Yang sedang menjadi pembahasan sekarang ini soal Serangan Umum 1 Maret 1949 yang menghilangkan peran Soeharto, selain memunculkan polemik, juga memantik kontroversi. Ada kesan lebih menonjolkan peran yang sedang berkuasa, sementara mengurangi peran kalau tidak disebut menghapus peran orang yang tidak lagi berkuasa.
Lepas dari sejumlah argumentasi yang dibenarkan, nama Overste Soeharto tidak disebut dalam diktum, misalnya sebagai pelaksana atau memimpin Serangan Umum 1 Maret 1949 di Yogyakarta.
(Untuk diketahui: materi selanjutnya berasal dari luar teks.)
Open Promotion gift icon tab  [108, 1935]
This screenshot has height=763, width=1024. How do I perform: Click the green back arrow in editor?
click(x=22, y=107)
Padahal, Keppres Nomor 2 Tahun 2022 tentang Hari Penegakan Kedaulatan Negara, dibuat dengan menimbang peristiwa Serangan Umum 1 Maret.
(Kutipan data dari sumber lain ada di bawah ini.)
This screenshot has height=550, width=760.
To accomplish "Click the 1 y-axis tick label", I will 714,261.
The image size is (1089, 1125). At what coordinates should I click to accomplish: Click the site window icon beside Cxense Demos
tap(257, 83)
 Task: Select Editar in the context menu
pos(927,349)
Sejarawan menilai dalam Keppres tersebut diktumnya kurang solid, beda dengan Keppres Tahun 2016 tentang Hari Lahir Pancasila, sangat solid diktumnya.
Hadirnya kedua Keppres tersebut sangat baik dengan tujuan menyelesaikan kontroversi. Tetapi akan lebih baik jika dengan keluarnya Keppres tidak menimbulkan kontroversi.
Jangan sekali-kali meninggalkan sejarah, bisa diartikan tidak menghilangkan peran orang yang telah berjasa membangun bangsa. Siapa pun orangnya, dari partai apapun, dari latar belakang manapun, seorang pemimpin bangsa, pasti telah berjasa kepada negeri ini.
Ingat kita ada karena telah ada orang tua kita. Orang tua kita ada karena telah ada kakek nenek kita dan seterusnya. Jangan lupakan itu, seperti dikatakan Pak Harmoko dalam kolom “Kopi Pagi” di media ini.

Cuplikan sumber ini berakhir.